(Records from a collection)
== == ==
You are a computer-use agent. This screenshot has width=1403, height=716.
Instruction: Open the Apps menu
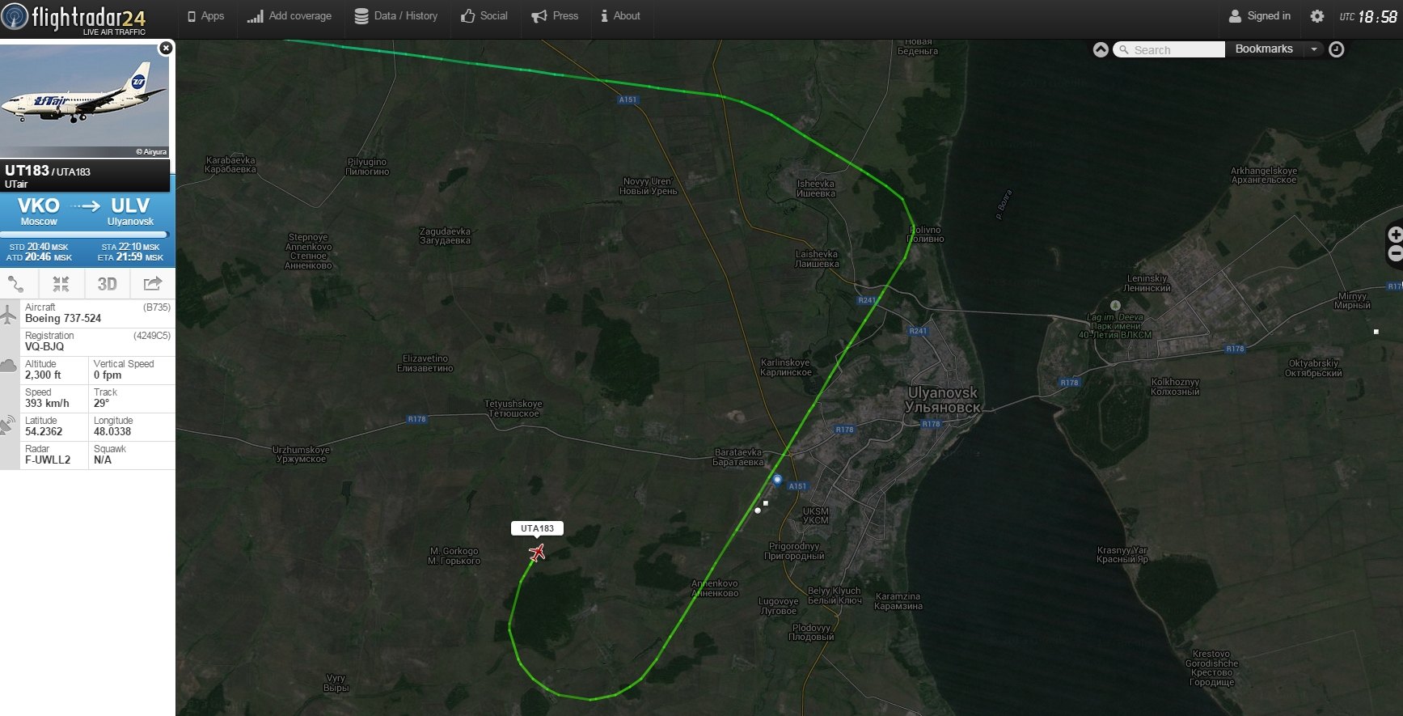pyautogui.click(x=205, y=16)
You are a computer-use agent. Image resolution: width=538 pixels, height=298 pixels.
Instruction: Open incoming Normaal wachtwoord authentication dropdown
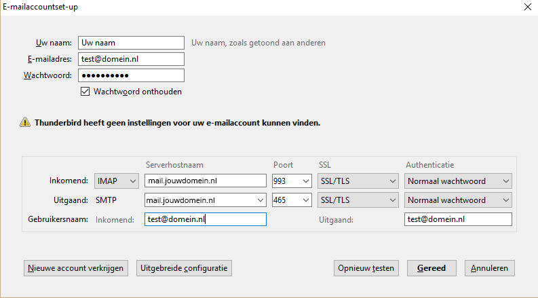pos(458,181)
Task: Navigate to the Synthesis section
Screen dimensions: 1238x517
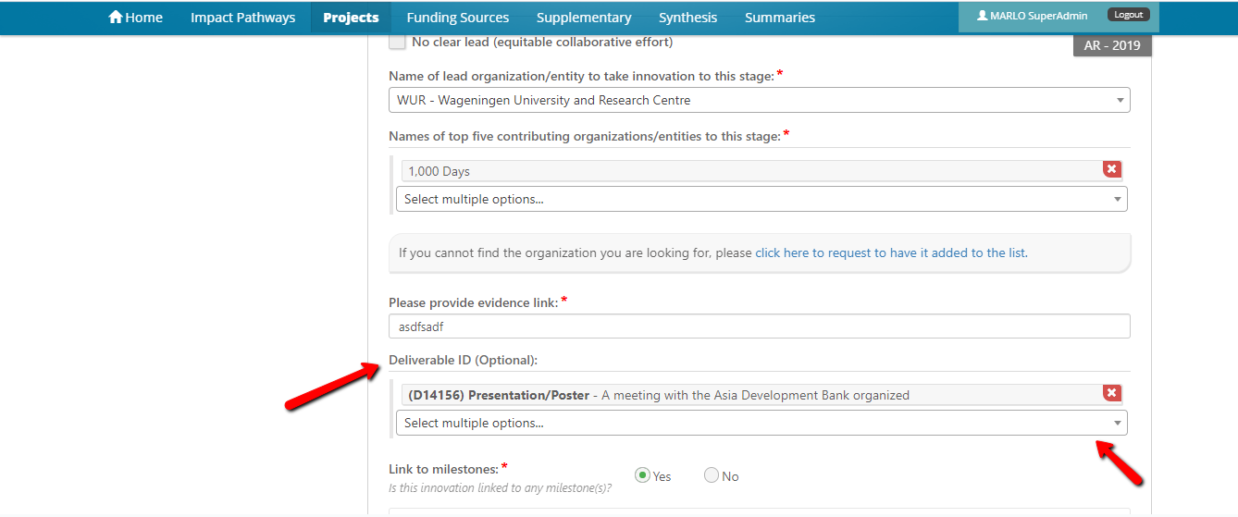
== == ==
> Exercise
The answer should be all lines from the entries above that hold the word "height".

> Task output
You are a computer-use agent. This screenshot has width=1403, height=716.
You are a computer-use agent. Image resolution: width=538 pixels, height=298 pixels.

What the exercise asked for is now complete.